July
25, 2010 Des Moines
TEXT: Luke 11:1-13
In one of
his more reflective moments, Huckleberry Finn reports,
“Miss
Watson she took me in the closet and prayed, but nothing come of it. She told me to pray every day, and whatever I
asked for I would get it. But it warn’t
so. I tried it. Once I got a fishline, but no hooks. It warn’t any good to me without hooks. I tried for the hooks three or four times,
but somehow I couldn’t make it work.
By and by, one day, I asked Miss Watson to try for me, but she said I
was a fool. She never told me why, and I
couldn’t make it out no way. I set down
one time back in the woods, and had a long think about it. I says to myself, if a body can get anything
they pray for, why don’t Deacon Winn get back the money he lost on pork? Why can’t the widow get back her silver
snuffbox that was stole? Why can’t Miss
Watson fat up? No, says I to myself,
there ain’t nothing in it.”
Huck,
it seems, was largely unconvinced by the notion of Jesus that “If you ask
anything in my name I will do it” (John 14:14), or “If you dwell in me and my
words in you, ask what you will and you will have it” (John 15:7), or the words
in this morning’s text, “everyone who asks receives, and everyone who searches
finds, and for everyone who knocks, the door will be opened.”
“No,” Huck
says to himself, “there ain’t nothing in it.”
But it sure is popular.
More
frequently than any other gospel writer, Luke portrays Jesus at prayer. And it’s not only Jesus. Zechariah, Anna, Peter, Paul, Cornelius, and
the whole church pray regularly and fervently as reported in Acts, Luke’s other
book.
But
stepping back and gathering a larger view, the Bible as a whole continually
“pushes” prayer. A lot of “how-to’s” are
given, such as “In private”, “without lofty phrases”, “spontaneously as
children”, “fervently as saints.” But
quite often, even with all this help, we, like the disciples in the story, stand
frustrated watching from the sidelines saying, “teach us to pray.”
We have to
admit at the outset that many of our petitions are not answered. We could, and perhaps should define “answer”

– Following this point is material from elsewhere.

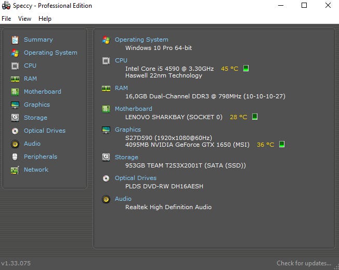Click the green graphics temperature indicator
This screenshot has height=270, width=339.
pyautogui.click(x=282, y=144)
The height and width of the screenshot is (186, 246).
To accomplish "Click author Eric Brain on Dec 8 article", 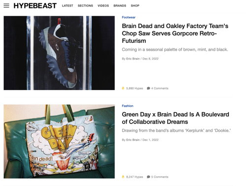I will 133,59.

in broad enough terms to be able to say all prayer is answered, but if we mean,
as most of us do, “answered according to the hopes and terms of the asking”
(Buttrick, 79-80), most go unanswered.
Just ask Huckleberry Finn. And
while most of us haven’t prayed for fish hooks in quite a long while, we have
prayed for healing for those who continued to suffer and deteriorate; prayed
for courage, still to find a lump in our throat; prayed for a safe journey,
still to have an accident; prayed for a happy marriage, still to be
divorced. And you know, as I do, that it
has nothing to do with the intensity or sincerity of the appeal.
And yet,
even while we list those frustrations, we know of those healed; safe journeys,
marriages full of joy, and bold courage -- all attributed to prayer. “Lord, teach us to pray!”
Notice the
context of the question: “Teach us to
pray as John taught his disciples.” The
context is comparison – we look around and see so many doing it so well. Others seem to have such a good handle on
prayer; they get what they want; they do it enthusiastically, and they urge
others to do it as well.
And
yet… While we often enjoy a good and
meaningful period of devotion, when prayer flows as naturally as a stream down
a mountain path; and while prayer seems like the most important act at the side
of a sick bed or on the doormat of a major life decision, there are those times
of doubt and frustration when, in the words of one beloved woman, “I wonder if
they ever get passed the ceiling.”
Jesus --
very briefly according to Luke -- offers an example of a prayer, then moves directly on to something perhaps
even more central than the content or the mechanics; at least it is more
basic: what’s the use? Why should you pray? Why is prayer not simply an exercise in
psychological catharsis or cosmic shopping?
“Suppose
one of you has a friend…” he begins, and you smell a story in the air.
“Suppose
one of you has a friend who comes to him in the middle of the night and says,
‘my friend, lend me three loaves, for a friend of mine on a journey has turned
up at my house, and I have nothing to offer him’; and he replies from inside,
‘Do not bother me. The door is shut for
the night; my children and I have gone to bed; and I cannot get up and give you
what you want.’”
“I tell you
that even if he will not provide for him out of friendship,” Jesus continues,
“the very shamelessness of the request will make him get up and give him all he
needs.”
What is
this “shamelessness” that appears to be so pivotal? It has been translated a variety of
ways: importunity, persistence,
insistence. But shamelessness comes
closest to the idea – which is to say “a lack of concern for how it makes you
look”. The feeling is not so much persistence – tenacity – as it is
single-mindedness that finds everything else – including good manners --
irrelevant. Even if the sleeping
neighbor will not get up out of friendship, he will get up, simply to get the
guy off his back. It’s like the phone
that rings and rings in the dead of night.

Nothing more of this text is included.